(Note 1) |
Description of the valuation techniques and inputs used to measure fair value |
Monetary claims bought
The fair value of
monetary claims bought is determined using prices obtained from third-party vendors (broker-dealers, etc.) or the prices estimated based on internal models.
With respect to some securitized products backed by general corporate loans, the fair value is measured by considering the estimated fair value
amounts determined using projected cash flows through an analysis of the underlying loans, probability of default, prepayment rates, etc. and discounting the projected cash flows using discount rates reflecting the liquidity premium based on
historical market data and the prices obtained from independent broker-dealers. These products are classified into Level 3.
For other
securitized products, the fair value is determined based on the prices obtained from independent third parties after considering the results of periodic confirmation of the current status of these products, including price comparison with similar
products, time series data comparison of the same product, and analysis of consistency with publicly available market indices. These products are classified into Level 2 or Level 3 depending on the inputs used for the prices obtained from
independent third parties.
For certain monetary claims bought for which these methods do not apply, the fair value is measured based on
either the present value using projected future cash flows through an analysis of prepayment rates, etc., and discounting the project cash flows at the market interest rates as of the valuation date with certain adjustments, or is the carrying
amount if their fair value approximates such carrying amount from their qualitative viewpoint. If these monetary claims bought are measured at present value, these monetary claims bought are classified into Level 2 or, if they are short-term
and their fair value approximates the carrying amount, then the carrying amount is presented as their fair value, and they are classified into Level 3.
Trading assets and liabilities
Securities such as bonds that are held for trading purposes are classified as Level 1 if prices quoted by stock exchanges are available in
an active market, and as Level 2 if the fair value is determined based on either the present value of the expected future cash flows discounted at an interest rate based on the market interest rates as of the date of evaluation with certain
adjustments or prices quoted by the financial institutions from which these securities are purchased.
Money held in trust
For securities that are part of trust property in an independently managed monetary trust with the primary purpose to manage securities, the
fair value is determined based on the prices quoted by the financial institutions from which these securities are purchased, and these securities are classified into Level 2 depending on the fair value hierarchy of the component assets.
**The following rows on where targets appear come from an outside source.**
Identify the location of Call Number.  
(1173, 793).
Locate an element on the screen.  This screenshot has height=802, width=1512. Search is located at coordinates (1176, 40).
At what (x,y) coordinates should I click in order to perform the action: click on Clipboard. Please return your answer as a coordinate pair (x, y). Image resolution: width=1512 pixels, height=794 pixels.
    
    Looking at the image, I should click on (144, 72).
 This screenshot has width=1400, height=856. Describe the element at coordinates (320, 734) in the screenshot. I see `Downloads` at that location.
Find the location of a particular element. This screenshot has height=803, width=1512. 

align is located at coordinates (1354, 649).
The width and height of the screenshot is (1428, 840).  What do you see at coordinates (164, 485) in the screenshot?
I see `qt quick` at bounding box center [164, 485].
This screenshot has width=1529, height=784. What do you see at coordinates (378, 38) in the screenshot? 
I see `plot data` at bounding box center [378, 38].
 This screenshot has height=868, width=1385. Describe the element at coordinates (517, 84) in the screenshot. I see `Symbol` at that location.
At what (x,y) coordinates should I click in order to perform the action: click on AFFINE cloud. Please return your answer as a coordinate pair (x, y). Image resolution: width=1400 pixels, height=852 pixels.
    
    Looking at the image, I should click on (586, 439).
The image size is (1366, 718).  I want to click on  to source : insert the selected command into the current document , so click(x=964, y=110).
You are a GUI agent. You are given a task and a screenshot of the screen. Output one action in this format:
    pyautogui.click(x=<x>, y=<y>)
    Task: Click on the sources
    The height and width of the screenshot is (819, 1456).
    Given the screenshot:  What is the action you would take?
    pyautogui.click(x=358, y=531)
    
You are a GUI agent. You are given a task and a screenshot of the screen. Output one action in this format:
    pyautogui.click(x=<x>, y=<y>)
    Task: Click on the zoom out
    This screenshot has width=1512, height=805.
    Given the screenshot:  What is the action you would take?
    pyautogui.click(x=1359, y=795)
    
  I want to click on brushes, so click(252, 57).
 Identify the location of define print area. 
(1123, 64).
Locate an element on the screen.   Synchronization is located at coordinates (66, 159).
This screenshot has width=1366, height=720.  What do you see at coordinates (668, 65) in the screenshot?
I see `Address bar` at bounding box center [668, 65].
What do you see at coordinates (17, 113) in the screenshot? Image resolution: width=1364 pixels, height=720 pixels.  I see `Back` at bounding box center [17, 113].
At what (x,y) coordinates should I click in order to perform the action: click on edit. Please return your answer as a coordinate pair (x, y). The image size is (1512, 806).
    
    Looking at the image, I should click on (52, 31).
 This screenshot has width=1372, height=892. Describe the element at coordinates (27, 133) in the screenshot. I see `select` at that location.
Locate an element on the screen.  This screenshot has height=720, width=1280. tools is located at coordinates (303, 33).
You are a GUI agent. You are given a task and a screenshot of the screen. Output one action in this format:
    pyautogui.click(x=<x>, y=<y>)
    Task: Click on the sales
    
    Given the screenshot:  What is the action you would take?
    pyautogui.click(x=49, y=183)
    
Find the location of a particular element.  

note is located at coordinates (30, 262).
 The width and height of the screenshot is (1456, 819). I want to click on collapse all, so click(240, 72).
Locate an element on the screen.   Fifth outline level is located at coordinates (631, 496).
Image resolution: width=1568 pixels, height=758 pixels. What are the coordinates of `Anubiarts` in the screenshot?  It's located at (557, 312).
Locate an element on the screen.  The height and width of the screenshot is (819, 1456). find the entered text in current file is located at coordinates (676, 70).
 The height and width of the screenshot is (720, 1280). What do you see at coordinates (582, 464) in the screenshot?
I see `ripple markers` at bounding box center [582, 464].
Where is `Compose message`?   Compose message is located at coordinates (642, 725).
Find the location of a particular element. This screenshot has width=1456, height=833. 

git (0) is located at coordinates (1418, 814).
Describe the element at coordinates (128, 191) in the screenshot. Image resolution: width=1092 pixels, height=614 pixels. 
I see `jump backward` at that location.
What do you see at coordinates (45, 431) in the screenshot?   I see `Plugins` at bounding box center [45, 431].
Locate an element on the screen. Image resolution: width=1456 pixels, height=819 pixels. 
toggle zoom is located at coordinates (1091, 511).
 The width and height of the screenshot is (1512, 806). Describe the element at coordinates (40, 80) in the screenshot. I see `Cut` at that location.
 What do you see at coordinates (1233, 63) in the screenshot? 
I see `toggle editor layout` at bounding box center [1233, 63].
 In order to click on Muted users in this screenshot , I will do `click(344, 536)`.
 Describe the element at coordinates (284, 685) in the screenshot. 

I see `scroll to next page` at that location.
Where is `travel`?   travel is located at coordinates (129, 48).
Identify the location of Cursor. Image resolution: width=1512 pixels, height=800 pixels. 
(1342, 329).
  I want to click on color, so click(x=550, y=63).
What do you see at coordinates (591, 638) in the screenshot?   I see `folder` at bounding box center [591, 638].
See Money Held in Trust for notes on money held in trust by category based on each purpose of holding the money held in trust.
Securities
The fair value of equity
securities is determined based on the prices quoted by stock exchanges and equity securities are primarily classified into Level 1 as the quoted prices are available in active markets. The fair value of bonds is determined based on the market
price or the price quoted by the financial institutions from which they are purchased or based on the price reasonably calculated using internal models. Government bonds are primarily classified into Level 1, other bonds are primarily
classified into Level 2, and foreign equity securities with maturity as well as preferred securities included in Other securities are primarily classified into Level 3.
For privately placed guaranteed bonds held by MUFGs bank subsidiaries, the fair value is determined based on the present value of
expected future cash flows, which are adjusted to reflect credit risk, the amounts expected to be collected from collateral and guarantees and guarantee fees, and discounted at an interest rate based on the market interest rates as of the date of
evaluation with certain adjustments. These bonds are classified into Level 2 depending on credit risk, etc.
The fair value of
investment trusts is determined based on the closing market price or other publicly available net asset value. Listed investment trusts and listed real estate investment trusts, which have closing market prices, are primarily classified into
Level 1, and other investment trusts are primarily classified into Level 2. Investment trusts which are accounted for at net asset value in accordance with Paragraphs 24-3 and 24-9 of the Implementation Guidance on Fair Value Measurement are not classified into any fair value hierarchy.
See Securities for notes on securities by category based on each purpose of holding the securities.